EXTRACT TO READ:
Vars variables define the Type and Role of data used in the shaders. There are 3 major categories of Var roles:

  • Vertex and Index represent mesh points etc that provide input to Vertex shader -- these are handled very differently from the others, and must be located in a VertexSet which has a set index of -2. The offsets into allocated Values are updated dynamically for each render Draw command, so you can Bind different Vertex Values as you iterate through objects within a single render pass (again, the underlying vals must be sync'd prior).

  • PushConst (not yet available in WebGPU) are push constants that can only be 128 bytes total that can be directly copied from CPU ram to the GPU via a command -- it is the most high-performance way to update dynamically changing content, such as view matricies or indexes into other data structures. Must be located in PushConstSet set (index -1).

  • Uniform (read-only "constants") and Storage (read-write) data that contain misc other data, e.g., transformation matricies. These are the only types that can optionally use the DynamicOffset mechanism, which should generally be reserved for cases where there is a large and variable number of values that need to be selected among during a render pass. The phong system stores the object-specific "model matrix" and other object-specific data using this dynamic offset mechanism.

EXCERPTED DATA:

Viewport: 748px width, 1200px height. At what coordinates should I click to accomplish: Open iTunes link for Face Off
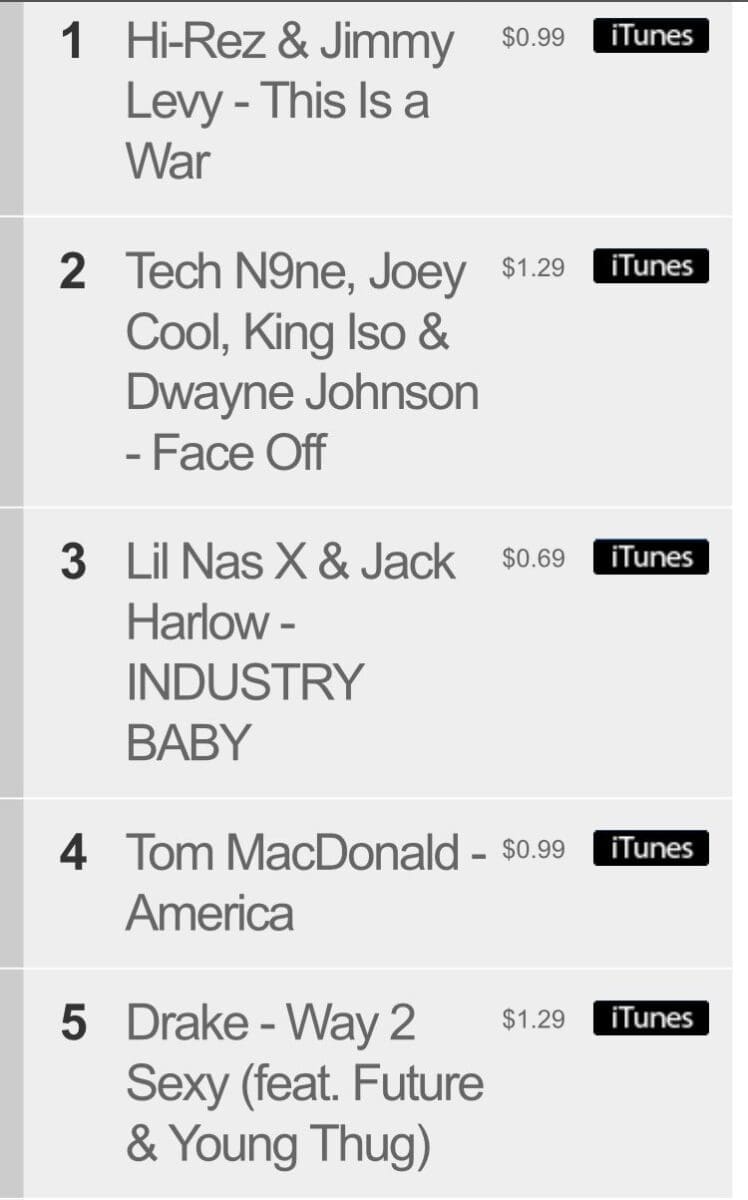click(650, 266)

==

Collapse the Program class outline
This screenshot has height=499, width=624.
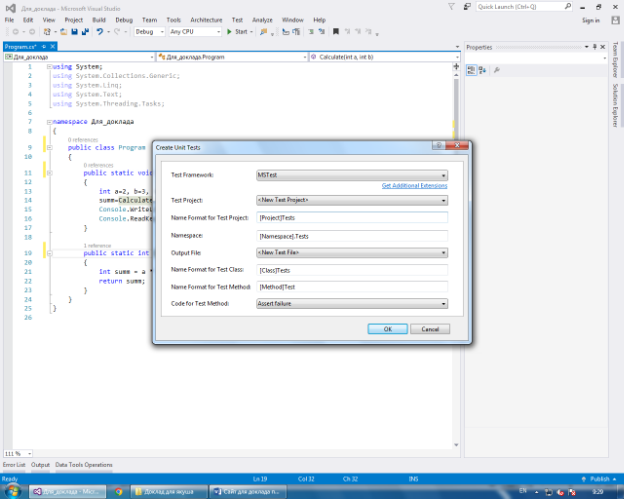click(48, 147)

STATED GOAL 1:
According to the passage on shader variable roles, how many bytes can push constants take up in total?
STATED GOAL 2:
Rewrite the rows starting at the line containing "Collapse the Program class outline" and ending at the line containing "click(48, 147)", with "Collapse" changed to "Expand" and the pictures left out.

TASK RESPONSE 1:
128 bytes.

TASK RESPONSE 2:
Expand the Program class outline
This screenshot has height=499, width=624.
click(48, 147)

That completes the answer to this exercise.